Again, it is possible here to add arguments to the chosen function. Here, we separate the months and the years by a dash rather than a space, which is the default character:

outer(Month,Year,FUN="paste",sep="-")

##      [,1]       [,2]       [,3]      
## [1,] "Jan-2008" "Jan-2009" "Jan-2010"
## [2,] "Feb-2008" "Feb-2009" "Feb-2010"
## [3,] "Mar-2008" "Mar-2009" "Mar-2010"

3.4.4 Creating a Function

Functions are used to carry out many different R commands. Functions return one unique result object. These resulting objects are specified within the functions by the return function. By default, if the written function yields no result, the last result obtained prior to output is returned as the result.

Let us begin with a simple example, the sum of the first $n$ integers. The number $n$ is an integer which is the input argument, the result is simply the sum, as requested:

mysum <- function(n){
            if (n<=0) stop("n must be a positive integer")
            if (floor(n)!=n) warning(paste("rounds",n,"as",floor(n)))
            
            result <- sum(1:floor(n))
            return(result)
          }

The function is called upon using its name (mysum), followed by the input arguments between brackets. Here, the function has one argument as input. It is therefore called upon by simply using:

mysum(3)

## [1] 6

res <- mysum(3)
res

## [1] 6

mysum(4.54)

## Warning in mysum(4.54): rounds 4.54 as 4

## [1] 10

We shall now suggest a function with two input arguments: factor 1 and factor 2, two qualitative variables. This function yields the contingency table as well as the character vector for the levels of factor 1 and factor 2, for which the combined sample size is zero. Here, more than one result will be returned. As one will be a table and the other a character vector (or character matrix), these two objects cannot be brought together in a matrix (they are not of the same type), nor can they be combined in a data-frame (they are not the same length). The only possible result will therefore be a list grouping together these two results. The function will therefore calculate the contingency table and then select the void cells. We then need to know the indices corresponding to the void cells of the contingency table (which function, option arr.ind=TRUE) and identify the names of the corresponding categories:

myfun <- function(factor1,factor2){
  res1 <- table(factor1,factor2)
  selection <- which(res1==0,arr.ind = TRUE)
  res2 <- matrix("",nrow=nrow(selection),ncol=2)
  res2[,1] <- levels(factor1)[selection[,1]]
  res2[,2] <- levels(factor2)[selection[,2]]
  return(list(tab=res1,level=res2))
}

If we call upon the function with the factors wool and tension:

tension <- factor(c(rep("Low",5),rep("High",5)))
wool <- factor(c(rep("Mer",3),rep("Ang",3),rep("Tex",4)))
myfun(tension,wool)

## $tab
##        factor2
## factor1 Ang Mer Tex
##    High   1   0   4
##    Low    2   3   0
## 
## $level
##      [,1]   [,2] 
## [1,] "High" "Mer"
## [2,] "Low"  "Tex"

The function can be saved as follows:

save(myfun.R)

and loaded with

source(myfun.R)

Practice Look at the begining of the function imputeada of the denoiseR package and comment the housekeeping part.
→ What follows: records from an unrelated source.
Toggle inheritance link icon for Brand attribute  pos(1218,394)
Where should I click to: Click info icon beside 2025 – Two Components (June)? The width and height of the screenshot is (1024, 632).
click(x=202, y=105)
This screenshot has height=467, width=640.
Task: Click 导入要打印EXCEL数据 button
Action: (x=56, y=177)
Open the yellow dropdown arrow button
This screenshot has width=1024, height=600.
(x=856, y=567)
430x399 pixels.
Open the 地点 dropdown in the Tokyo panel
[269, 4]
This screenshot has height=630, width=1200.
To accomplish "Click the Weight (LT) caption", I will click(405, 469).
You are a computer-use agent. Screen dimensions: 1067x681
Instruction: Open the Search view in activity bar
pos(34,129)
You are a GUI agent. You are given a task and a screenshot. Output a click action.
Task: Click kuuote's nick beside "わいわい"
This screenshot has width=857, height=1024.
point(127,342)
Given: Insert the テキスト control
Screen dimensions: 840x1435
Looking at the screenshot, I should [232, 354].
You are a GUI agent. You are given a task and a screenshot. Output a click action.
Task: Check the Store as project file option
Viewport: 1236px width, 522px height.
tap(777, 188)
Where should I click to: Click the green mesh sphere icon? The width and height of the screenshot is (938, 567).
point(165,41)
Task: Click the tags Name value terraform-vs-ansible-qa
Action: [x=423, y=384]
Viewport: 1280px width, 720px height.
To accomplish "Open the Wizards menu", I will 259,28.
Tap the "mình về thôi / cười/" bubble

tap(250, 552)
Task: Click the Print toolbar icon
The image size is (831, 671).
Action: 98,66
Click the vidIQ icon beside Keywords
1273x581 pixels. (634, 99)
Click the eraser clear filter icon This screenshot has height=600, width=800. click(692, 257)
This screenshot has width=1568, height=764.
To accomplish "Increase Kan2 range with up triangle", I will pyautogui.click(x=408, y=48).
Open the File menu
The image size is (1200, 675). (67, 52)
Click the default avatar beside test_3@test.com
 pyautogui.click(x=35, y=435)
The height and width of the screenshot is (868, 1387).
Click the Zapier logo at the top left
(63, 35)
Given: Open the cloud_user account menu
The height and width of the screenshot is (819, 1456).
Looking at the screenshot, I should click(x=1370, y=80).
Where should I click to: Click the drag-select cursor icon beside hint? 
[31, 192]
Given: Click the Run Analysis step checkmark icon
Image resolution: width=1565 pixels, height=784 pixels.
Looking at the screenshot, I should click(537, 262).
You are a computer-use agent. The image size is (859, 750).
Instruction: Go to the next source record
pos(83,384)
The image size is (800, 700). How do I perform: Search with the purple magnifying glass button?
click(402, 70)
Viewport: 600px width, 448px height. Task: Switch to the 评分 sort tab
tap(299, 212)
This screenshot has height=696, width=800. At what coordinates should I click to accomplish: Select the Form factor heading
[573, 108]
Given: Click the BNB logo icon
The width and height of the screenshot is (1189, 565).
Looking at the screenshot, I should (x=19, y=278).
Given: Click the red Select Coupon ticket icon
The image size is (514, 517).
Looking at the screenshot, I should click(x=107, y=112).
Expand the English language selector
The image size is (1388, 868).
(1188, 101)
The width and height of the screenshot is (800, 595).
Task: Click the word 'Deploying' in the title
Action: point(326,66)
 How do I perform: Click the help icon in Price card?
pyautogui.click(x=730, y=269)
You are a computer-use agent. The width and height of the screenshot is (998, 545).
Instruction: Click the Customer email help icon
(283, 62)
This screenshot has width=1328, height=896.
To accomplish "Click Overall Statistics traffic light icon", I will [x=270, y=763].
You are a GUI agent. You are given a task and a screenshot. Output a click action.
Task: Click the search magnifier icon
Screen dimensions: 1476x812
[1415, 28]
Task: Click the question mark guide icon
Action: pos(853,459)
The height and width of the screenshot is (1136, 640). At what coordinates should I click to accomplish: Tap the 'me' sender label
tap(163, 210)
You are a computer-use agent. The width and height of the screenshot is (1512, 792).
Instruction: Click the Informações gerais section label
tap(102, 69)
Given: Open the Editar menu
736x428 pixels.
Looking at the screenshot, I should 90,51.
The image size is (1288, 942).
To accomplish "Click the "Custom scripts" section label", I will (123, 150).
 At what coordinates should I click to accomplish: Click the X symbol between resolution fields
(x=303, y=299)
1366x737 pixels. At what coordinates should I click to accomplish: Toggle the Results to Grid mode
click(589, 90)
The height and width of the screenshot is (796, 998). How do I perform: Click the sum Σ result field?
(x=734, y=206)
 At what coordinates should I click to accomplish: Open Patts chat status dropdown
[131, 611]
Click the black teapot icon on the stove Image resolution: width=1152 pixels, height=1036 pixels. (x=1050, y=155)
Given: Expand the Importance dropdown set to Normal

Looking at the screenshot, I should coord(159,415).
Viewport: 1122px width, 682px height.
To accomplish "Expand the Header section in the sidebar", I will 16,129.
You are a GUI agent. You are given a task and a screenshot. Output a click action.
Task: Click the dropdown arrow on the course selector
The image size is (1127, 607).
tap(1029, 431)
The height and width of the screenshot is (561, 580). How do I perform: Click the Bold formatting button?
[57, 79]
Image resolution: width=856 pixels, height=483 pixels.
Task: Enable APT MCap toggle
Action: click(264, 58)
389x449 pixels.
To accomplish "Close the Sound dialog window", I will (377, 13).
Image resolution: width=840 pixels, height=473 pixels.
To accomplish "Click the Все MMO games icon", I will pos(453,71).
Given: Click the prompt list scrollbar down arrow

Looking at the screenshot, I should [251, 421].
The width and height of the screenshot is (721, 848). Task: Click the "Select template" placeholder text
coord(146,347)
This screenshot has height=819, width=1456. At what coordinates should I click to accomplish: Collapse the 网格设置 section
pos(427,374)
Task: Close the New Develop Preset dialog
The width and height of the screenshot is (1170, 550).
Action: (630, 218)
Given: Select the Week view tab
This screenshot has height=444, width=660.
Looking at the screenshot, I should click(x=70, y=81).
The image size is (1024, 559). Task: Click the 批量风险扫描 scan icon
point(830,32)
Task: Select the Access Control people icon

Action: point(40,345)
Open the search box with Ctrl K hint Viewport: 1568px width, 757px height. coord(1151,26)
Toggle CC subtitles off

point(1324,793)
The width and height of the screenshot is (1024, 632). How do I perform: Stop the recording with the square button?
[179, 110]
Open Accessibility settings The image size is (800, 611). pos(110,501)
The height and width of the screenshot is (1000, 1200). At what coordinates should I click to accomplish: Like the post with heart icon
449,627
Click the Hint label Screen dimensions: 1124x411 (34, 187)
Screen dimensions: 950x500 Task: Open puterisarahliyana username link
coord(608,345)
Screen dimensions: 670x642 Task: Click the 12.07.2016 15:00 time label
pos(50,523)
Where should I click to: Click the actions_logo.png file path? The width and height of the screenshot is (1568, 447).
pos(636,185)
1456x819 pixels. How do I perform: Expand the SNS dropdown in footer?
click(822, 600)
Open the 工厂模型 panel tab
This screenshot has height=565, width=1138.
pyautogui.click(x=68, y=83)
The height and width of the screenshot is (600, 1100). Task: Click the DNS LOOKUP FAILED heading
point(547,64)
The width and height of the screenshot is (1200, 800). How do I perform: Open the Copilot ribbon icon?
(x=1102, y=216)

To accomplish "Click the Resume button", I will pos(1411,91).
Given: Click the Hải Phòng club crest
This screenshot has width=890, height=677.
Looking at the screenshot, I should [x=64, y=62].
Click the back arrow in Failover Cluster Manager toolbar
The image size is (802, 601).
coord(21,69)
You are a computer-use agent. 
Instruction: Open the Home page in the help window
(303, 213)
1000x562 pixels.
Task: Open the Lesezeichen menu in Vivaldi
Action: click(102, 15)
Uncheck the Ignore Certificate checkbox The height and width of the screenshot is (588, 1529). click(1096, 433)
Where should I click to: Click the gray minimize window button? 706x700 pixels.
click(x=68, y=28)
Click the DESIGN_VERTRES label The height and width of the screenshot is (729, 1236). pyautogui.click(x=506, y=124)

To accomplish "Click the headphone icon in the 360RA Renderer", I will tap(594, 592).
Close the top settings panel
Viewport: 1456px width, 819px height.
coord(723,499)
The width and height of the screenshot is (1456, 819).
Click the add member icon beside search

Run the following code to understand well the use of lapply and Reduce.

nbsim <-5
lossFrob <- function(X.loss) sum((X.loss - MU)^2)

n <- 200
p <- 500
sigma <- 1/(SNR*sqrt(n*p))
k <- 100
SNR <- 1

results.list <- lapply(1:nbsim, function(iter){
  
  Xsim <- LRsim(n = n, p = p, k = k, SNR = SNR)
  X <- Xsim$X
  MU <- Xsim$mu
  
  
  TSVD.muhat <- reconst(PCA(X, graph = F, scale = F, ncp = k), k)
  TSVD.loss <- lossFrob(TSVD.muhat)
  
 
  TSVD_opt.res <- optishrink(X, sigma = sigma, center = "TRUE", method = "ASYMPT")
  TSVD_opt.loss <- lossFrob(TSVD_opt.res$mu.hat)
  
  ISA.res  <-  ISA(X, sigma = sigma, maxiter = 50)
  ISA.loss  <- lossFrob(ISA.res$mu.hat)

  loss.res  <- rbind(ISA=ISA.loss, TSVD=TSVD.loss,  TSVD_opt=TSVD_opt.loss)
  nbeig <- rbind(ISA=ISA.res$nb.eigen, TSVD=k, TSVD_opt= TSVD_opt.res$nb.eigen)
  cbind.data.frame(loss.res, nbeig)
})
results <- Reduce("+", results.list) / length(results.list)

3.4.5 Practice

3.4.5.1 Syracuse conjecture

The Syracuse algorithm, or $3x+1$ algorithm, works as follows: let’s start with a natural number $n \in \mathbb{N}^\star$. If $n$ is even it is divided by two, else if $n$ is odd it is multiplied by 3 and 1 is added. The process is then repeated. For instance, let’s start with 5, we will get, 5, 16, 8, 4, 2, 1. The conjecture states that the process will end up on 1 and indefinitely cycle: from this number, we will cycle 4,2, 1.

Create a function syracuse taking $n$ as an input, and generate Syracuse numbers and stop when 1 is reached.
Plot the length of the vectors for each number.
What is the maximal length reached? For which number? Reprensent the Syracuse serie.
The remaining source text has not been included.